Work instruction: Nothing but an exact copy of the data should be given.

Material provided:
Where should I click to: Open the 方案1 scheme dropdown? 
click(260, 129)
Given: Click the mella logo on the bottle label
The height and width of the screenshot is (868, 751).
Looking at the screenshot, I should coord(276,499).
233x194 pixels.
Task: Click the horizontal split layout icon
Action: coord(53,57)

Final answer:
Where should I click to: Open the 方案1 scheme dropdown? 
click(260, 129)
Given: Click the mella logo on the bottle label
The height and width of the screenshot is (868, 751).
Looking at the screenshot, I should coord(276,499).
233x194 pixels.
Task: Click the horizontal split layout icon
Action: coord(53,57)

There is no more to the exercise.